Before each show we would always meet in the Green Room and psyche up. We'd always do our Circle. Hold hands, and zoom in and zoom out, yelling - or - send a squeeze around the circle through each other's hands - faster and faster - like an electric current - The big thing was to squeeze hands as tightly as possible and go "SSSSSSSSSS". You can't imagine how much energy it would give me.
On Saturday, though, we all held hands and just stared at each other. My knees were knocking. Brett said, "Okay, let's just be quiet for a minute and think about what Picnic has meant to us." So for a while, we all just squeezed hands and didn't say anything. All I could think of to say to God was, "Thank you". But I meant it from the very pit of my soul. This wasn't just a play for me. I don't think it was for anyone else either.
The show was beautiful. I tried not to think, "This is the last time I'll be doing this" but I couldn't help it.
We all started screaming and hugging in the Green Room - I was in the perfect mood to do a show - I couldn't WAIT to get out onstage. I was right behind Joanne and Joanna - right before we entered the backstage area, I said to them, without even thinking, "God, I love you guys." Joanne froze and turned around to look at me. Then she put her arms around me and said, "Some people you love because they don't let you do anything else." We walked backstage together. Before every show, the two of us would grab each other's arms and go "SSSSSSS". Then she and Joanna would do it, then me and Joanna - then the three of us together - and right then, it hit me. It's gonna be over so soon. That day to dayness of seeing these wonderful close friends I've made is almost over.

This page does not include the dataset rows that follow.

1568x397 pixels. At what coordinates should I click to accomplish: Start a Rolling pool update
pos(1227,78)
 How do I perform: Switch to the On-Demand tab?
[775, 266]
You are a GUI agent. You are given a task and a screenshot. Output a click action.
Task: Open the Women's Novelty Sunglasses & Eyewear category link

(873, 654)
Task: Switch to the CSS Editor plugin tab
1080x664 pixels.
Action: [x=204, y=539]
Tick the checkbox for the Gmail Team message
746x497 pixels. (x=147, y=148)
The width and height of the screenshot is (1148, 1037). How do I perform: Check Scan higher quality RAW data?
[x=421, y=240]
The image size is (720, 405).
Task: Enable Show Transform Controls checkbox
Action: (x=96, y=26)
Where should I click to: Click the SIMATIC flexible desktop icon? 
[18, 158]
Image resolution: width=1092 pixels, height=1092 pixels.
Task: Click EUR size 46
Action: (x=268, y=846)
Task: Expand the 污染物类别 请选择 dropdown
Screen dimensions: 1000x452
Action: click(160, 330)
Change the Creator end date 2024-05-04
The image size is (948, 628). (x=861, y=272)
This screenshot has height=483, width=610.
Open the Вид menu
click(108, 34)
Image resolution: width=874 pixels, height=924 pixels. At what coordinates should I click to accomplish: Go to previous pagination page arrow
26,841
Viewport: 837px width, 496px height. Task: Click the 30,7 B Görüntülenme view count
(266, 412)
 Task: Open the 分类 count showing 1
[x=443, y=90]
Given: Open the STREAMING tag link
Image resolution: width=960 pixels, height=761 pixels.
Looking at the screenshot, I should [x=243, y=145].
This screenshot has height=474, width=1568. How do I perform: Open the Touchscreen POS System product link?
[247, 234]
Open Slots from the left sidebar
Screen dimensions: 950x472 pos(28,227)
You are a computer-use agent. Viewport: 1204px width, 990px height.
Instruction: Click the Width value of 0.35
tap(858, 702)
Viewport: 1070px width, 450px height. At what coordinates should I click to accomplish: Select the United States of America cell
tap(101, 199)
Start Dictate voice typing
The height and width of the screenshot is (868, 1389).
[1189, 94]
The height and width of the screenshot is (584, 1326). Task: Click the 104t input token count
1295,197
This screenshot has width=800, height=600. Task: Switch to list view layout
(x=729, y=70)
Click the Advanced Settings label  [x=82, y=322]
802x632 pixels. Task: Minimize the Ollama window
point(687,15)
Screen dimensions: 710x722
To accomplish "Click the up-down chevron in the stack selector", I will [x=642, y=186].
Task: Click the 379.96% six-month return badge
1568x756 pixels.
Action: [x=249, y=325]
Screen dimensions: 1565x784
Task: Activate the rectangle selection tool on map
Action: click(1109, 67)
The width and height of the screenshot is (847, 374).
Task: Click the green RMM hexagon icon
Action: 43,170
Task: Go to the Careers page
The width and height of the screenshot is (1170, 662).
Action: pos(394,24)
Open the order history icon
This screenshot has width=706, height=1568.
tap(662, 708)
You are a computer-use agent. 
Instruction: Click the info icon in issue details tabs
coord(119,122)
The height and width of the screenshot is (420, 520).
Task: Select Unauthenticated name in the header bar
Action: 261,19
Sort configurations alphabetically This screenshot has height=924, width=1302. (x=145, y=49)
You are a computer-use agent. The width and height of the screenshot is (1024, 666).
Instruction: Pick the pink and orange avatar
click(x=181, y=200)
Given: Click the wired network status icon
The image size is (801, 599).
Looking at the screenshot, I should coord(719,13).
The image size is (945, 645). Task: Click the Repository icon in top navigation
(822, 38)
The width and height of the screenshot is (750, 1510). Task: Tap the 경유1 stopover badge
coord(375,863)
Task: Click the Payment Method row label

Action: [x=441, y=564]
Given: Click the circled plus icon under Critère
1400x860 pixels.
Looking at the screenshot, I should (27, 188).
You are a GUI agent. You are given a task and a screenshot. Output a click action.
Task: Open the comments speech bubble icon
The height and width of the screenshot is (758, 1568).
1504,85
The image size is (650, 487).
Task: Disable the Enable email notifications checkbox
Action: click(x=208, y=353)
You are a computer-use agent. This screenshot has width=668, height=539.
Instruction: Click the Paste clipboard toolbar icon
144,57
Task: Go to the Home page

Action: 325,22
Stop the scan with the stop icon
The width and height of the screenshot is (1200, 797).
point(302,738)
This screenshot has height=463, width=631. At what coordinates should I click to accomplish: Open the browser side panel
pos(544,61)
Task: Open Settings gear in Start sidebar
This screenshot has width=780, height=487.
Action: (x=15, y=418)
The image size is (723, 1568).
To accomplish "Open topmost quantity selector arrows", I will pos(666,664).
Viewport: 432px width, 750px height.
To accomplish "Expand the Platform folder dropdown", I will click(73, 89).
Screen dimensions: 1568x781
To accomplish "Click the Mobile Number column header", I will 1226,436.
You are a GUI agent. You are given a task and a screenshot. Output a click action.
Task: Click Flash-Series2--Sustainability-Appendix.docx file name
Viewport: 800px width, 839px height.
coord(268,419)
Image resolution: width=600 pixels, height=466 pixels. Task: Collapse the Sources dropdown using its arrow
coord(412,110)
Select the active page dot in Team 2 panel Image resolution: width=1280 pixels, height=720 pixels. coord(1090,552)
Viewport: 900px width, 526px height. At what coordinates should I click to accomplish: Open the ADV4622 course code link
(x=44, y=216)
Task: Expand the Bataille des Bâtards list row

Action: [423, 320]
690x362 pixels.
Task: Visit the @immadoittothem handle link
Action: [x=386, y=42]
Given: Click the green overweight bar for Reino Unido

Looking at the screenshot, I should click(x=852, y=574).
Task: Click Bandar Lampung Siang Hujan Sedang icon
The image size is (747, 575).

Before the show, backstage - it wasn't like we were saying goodbye to each other. But almost a goodbye to the show. Because right after the show, we had to immediately strike the houses. So we were all just hugging really tight.
Liz beckoned to me and Joanna and we sort of huddled with our arms around each other. Liz said, "If I ever become a mother, I would hope that my kids would be just like you two."
Oh God. She became my mother during rehearsals. She always called me and Joanna Millie and Madge - and she would tell us what to do. [hahahahaha LIZ!!!] Or she'd tell us to be careful, and drive safe, or whatever.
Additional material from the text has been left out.